The world’s biggest provider of fracing services is banking on a “multi-year upcycle” outside of its North American base, according to a statement Tuesday. Many of the world’s most significant oil provinces are in regions controlled by state-owned oil explorers that are immune to shareholder pressure and profit thresholds that steer publicly traded companies.
Halliburton rose 1.3% to $29.22 at 9:30 a.m. in New York.
Despite concerns about a potential economic slowdown, “oil- and gas-market fundamentals still strongly support the multi-year energy upcycle,” Chief Executive Officer Jeff Miller told analysts during a conference call. “Post-pandemic economic expansion, energy-security requirements and population growth will continue to drive demand.”
Halliburton posted its biggest quarterly profit in almost four years as the growing isolation of oil powerhouse Russia spurs fracing in other crude-rich regions.

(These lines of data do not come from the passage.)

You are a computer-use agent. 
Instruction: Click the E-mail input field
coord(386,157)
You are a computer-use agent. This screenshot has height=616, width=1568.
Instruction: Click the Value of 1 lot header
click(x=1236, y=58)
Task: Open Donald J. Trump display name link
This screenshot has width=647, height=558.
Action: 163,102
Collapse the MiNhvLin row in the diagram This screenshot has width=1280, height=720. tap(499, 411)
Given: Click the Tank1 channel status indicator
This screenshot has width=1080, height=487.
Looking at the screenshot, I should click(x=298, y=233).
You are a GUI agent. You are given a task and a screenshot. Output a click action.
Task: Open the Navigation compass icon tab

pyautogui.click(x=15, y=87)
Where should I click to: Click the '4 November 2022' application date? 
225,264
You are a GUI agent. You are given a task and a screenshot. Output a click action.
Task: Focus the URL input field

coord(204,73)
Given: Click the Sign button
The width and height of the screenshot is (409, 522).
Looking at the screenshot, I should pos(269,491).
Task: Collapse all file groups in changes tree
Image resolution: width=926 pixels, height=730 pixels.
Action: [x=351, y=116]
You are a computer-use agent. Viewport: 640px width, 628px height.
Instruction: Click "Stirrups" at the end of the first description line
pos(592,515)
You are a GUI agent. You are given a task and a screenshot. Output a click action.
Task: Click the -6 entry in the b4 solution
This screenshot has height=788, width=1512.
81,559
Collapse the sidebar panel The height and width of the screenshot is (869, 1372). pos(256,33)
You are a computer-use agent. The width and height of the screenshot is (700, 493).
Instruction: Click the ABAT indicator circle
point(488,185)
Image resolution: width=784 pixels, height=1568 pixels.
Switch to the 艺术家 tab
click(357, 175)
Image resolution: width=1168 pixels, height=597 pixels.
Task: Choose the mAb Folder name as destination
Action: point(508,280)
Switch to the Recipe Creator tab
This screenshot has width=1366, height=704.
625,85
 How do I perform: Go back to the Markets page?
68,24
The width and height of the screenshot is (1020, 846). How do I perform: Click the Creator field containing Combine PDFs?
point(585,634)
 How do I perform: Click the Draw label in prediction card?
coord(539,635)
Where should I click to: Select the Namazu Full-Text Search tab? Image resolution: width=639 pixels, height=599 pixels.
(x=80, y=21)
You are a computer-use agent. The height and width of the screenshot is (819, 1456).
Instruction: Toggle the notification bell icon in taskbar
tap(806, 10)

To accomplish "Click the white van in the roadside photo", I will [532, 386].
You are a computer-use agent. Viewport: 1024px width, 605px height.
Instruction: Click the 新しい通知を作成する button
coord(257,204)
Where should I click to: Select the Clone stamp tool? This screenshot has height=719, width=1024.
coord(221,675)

The Houston-based oilfield contractor is almost sold out of gear in the North American market that includes the world’s most prolific shale fields, according to the statement.
Halliburton also recorded a $344 million pre-tax charge during the second quarter related to winding down its business in Russia amid international sanctions.
Sales in the US and Canada, where Halliburton dominates the oilfield-services market, jumped 26% from the first three months of this year to $2.4 billion. Miller called North America an extremely busy sector.
Halliburton kicked off quarterly earnings season for the sector, with larger rivals Baker Hughes Co. and Schlumberger scheduled to disclose results later this week. Supply-chain snarls are translating into cost inflation as high as 20%.
Halliburton reported second-quarter earnings of 49 cents a share, excluding certain items, that surpassed analysts’ expectations, according to the statement. It was the best three-month period of adjusted earnings since the third quarter of 2018.